What catalog data do AI shopping channels like Google AI Mode and ChatGPT Shopping actually use to recommend my products?
Both channels rely primarily on your Shopify Catalog data, specifically product titles, variant names and options, product attributes such as materials, dimensions, and compatibility, pricing and inventory signals, and product descriptions. The AI agents that power these channels behave like comparison engines: they match a shopper’s stated constraints to the structured data in your catalog. If your titles are brand-voice-heavy but light on specs, if your variants are ambiguous, or if your attributes are incomplete, the agent has less to work with and is less likely to recommend your products confidently. The single most impactful catalog improvement you can make is adding constraint-relevant information to your titles and filling in product attributes completely for your top 30 to 50 SKUs by revenue.
Is the 4% ChatGPT Shopping fee worth it for Shopify merchants?
The honest answer is: it depends on your average order value and margin structure. For merchants with average order values above $80 and gross margins above 50%, the 4% fee is manageable and comparable to what you might pay for affiliate traffic or a marketplace referral. For merchants with lower average order values or tighter margins, particularly in categories like accessories, consumables, or low-price-point goods, the fee can compress profitability below acceptable thresholds. The useful comparison is not to free channels but to Amazon’s 15% referral fee or paid social acquisition costs. ChatGPT Shopping traffic tends to arrive with high intent, which means conversion rates on agent-referred sessions can be meaningfully higher than cold paid social traffic, partially offsetting the fee. Model the math for your specific catalog before deciding.
Should I run Google AI Mode and ChatGPT Shopping at the same time, or pick one first?
For most merchants doing under $100K per month, I recommend activating ChatGPT Shopping on a tight SKU set of 20 to 30 products with your best margins, while simultaneously preparing your catalog for Google AI Mode.

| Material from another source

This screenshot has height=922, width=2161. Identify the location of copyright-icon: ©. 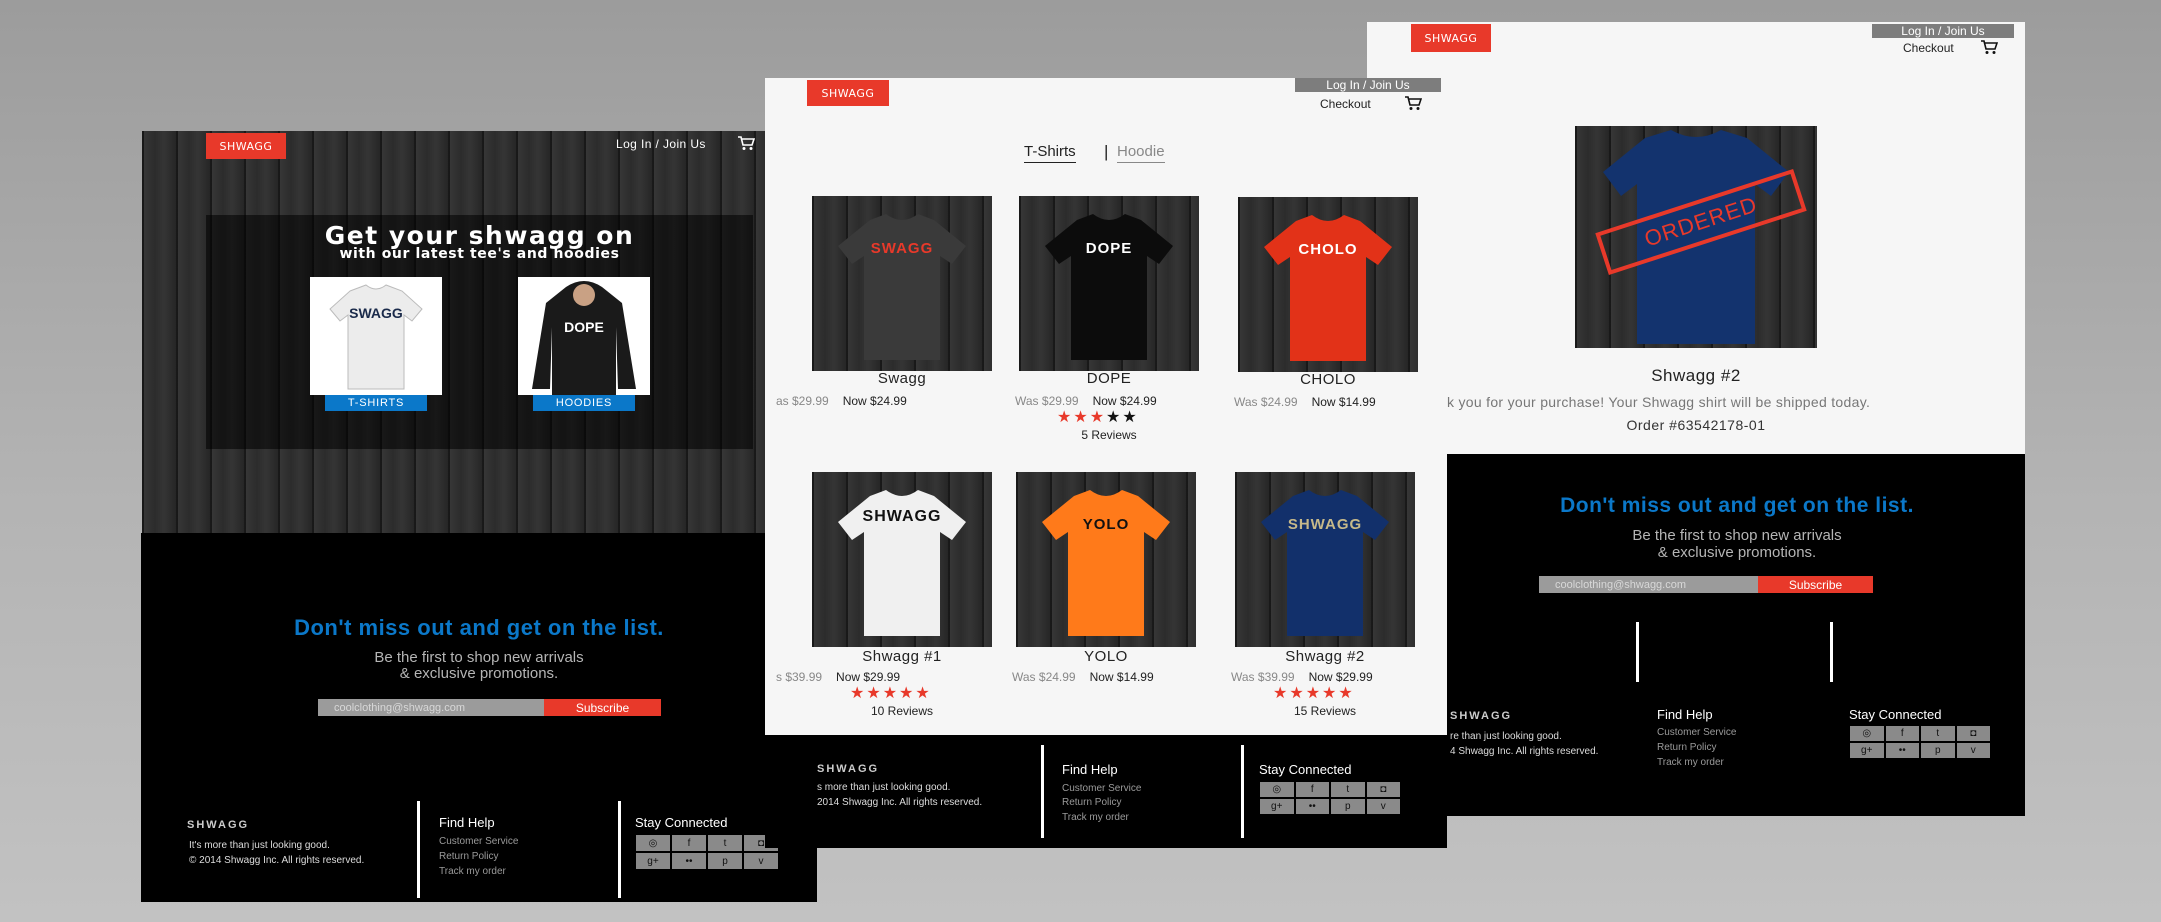
(194, 860).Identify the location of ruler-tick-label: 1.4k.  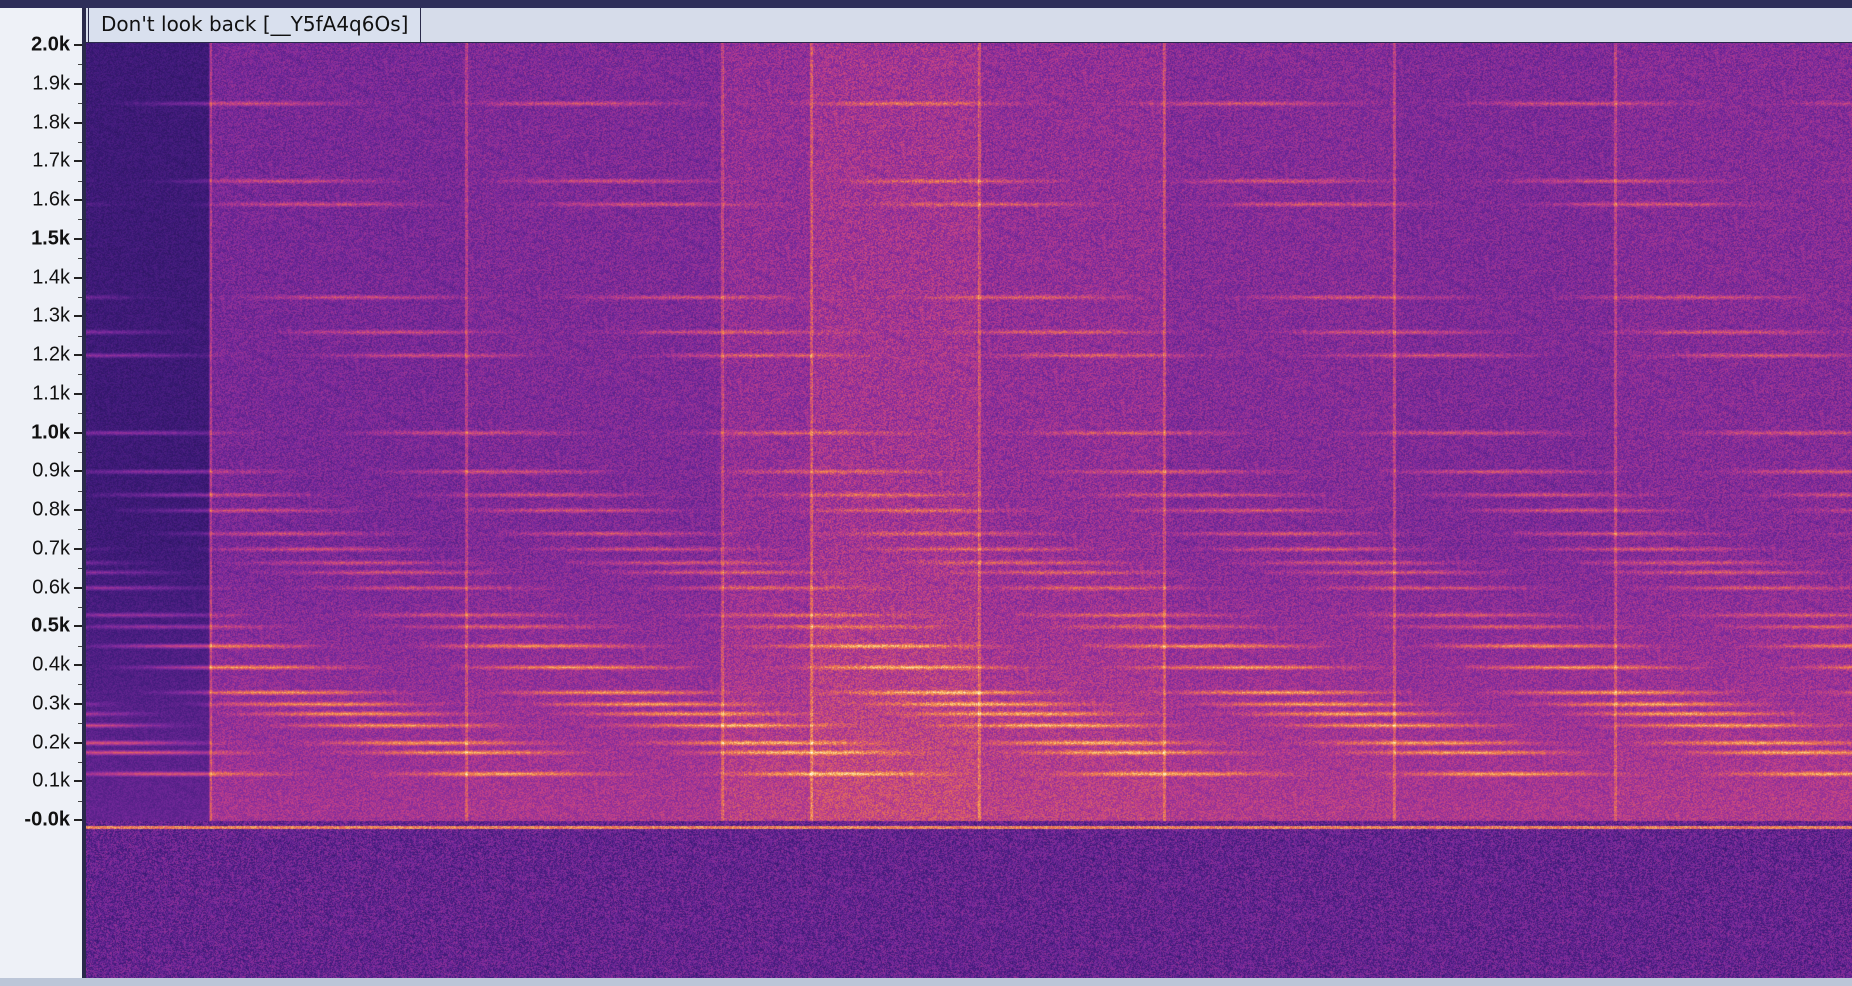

The catalog work required for both channels is essentially identical, so you do the preparation once and benefit on both surfaces. ChatGPT Shopping is live now and gives you real data to learn from. Google AI Mode is rolling out and will likely become the higher-volume channel for most merchants once fully available, given its zero transaction fee and high-intent shopper base. For merchants doing over $100K per month, run both channels with clear measurement frameworks and treat the fee difference as a channel economics variable rather than a binary reason to avoid one or the other.